_YOUR GOAL:_ Reproduce every line of the data below, unchanged.

_ITEMS:_
|---|

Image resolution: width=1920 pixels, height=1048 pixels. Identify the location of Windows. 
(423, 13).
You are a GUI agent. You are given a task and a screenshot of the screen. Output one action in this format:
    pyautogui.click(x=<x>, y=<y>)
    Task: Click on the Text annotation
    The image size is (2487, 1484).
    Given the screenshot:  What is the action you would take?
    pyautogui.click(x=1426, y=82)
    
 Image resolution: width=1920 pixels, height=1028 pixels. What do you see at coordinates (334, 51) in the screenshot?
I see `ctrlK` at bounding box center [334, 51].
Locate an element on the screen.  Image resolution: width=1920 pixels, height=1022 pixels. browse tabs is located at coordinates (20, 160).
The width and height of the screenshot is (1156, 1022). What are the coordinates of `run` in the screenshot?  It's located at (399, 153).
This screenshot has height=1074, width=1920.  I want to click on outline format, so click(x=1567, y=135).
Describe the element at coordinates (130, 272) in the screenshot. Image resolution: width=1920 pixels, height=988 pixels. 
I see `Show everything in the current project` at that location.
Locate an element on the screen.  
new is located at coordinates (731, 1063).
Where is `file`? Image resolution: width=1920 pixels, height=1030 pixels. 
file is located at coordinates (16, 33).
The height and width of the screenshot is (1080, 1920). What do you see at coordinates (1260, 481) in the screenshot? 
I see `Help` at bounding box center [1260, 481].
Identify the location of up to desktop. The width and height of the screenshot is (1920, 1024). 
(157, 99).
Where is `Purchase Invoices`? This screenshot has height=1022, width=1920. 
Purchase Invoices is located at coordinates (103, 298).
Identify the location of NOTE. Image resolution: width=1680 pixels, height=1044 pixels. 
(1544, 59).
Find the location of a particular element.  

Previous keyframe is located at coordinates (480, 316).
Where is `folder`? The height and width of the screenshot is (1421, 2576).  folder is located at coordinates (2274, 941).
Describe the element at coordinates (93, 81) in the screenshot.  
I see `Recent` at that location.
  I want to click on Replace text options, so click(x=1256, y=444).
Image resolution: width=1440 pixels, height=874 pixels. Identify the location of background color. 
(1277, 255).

|---|

_CORRECT RESULT:_
Image resolution: width=1920 pixels, height=1048 pixels. Identify the location of Windows. 
(423, 13).
You are a GUI agent. You are given a task and a screenshot of the screen. Output one action in this format:
    pyautogui.click(x=<x>, y=<y>)
    Task: Click on the Text annotation
    The image size is (2487, 1484).
    Given the screenshot:  What is the action you would take?
    pyautogui.click(x=1426, y=82)
    
 Image resolution: width=1920 pixels, height=1028 pixels. What do you see at coordinates (334, 51) in the screenshot?
I see `ctrlK` at bounding box center [334, 51].
Locate an element on the screen.  Image resolution: width=1920 pixels, height=1022 pixels. browse tabs is located at coordinates (20, 160).
The width and height of the screenshot is (1156, 1022). What are the coordinates of `run` in the screenshot?  It's located at (399, 153).
This screenshot has height=1074, width=1920.  I want to click on outline format, so click(x=1567, y=135).
Describe the element at coordinates (130, 272) in the screenshot. Image resolution: width=1920 pixels, height=988 pixels. 
I see `Show everything in the current project` at that location.
Locate an element on the screen.  
new is located at coordinates (731, 1063).
Where is `file`? Image resolution: width=1920 pixels, height=1030 pixels. 
file is located at coordinates (16, 33).
The height and width of the screenshot is (1080, 1920). What do you see at coordinates (1260, 481) in the screenshot? 
I see `Help` at bounding box center [1260, 481].
Identify the location of up to desktop. The width and height of the screenshot is (1920, 1024). 
(157, 99).
Where is `Purchase Invoices`? This screenshot has height=1022, width=1920. 
Purchase Invoices is located at coordinates (103, 298).
Identify the location of NOTE. Image resolution: width=1680 pixels, height=1044 pixels. 
(1544, 59).
Find the location of a particular element.  

Previous keyframe is located at coordinates (480, 316).
Where is `folder`? The height and width of the screenshot is (1421, 2576).  folder is located at coordinates (2274, 941).
Describe the element at coordinates (93, 81) in the screenshot.  
I see `Recent` at that location.
  I want to click on Replace text options, so click(x=1256, y=444).
Image resolution: width=1440 pixels, height=874 pixels. Identify the location of background color. 
(1277, 255).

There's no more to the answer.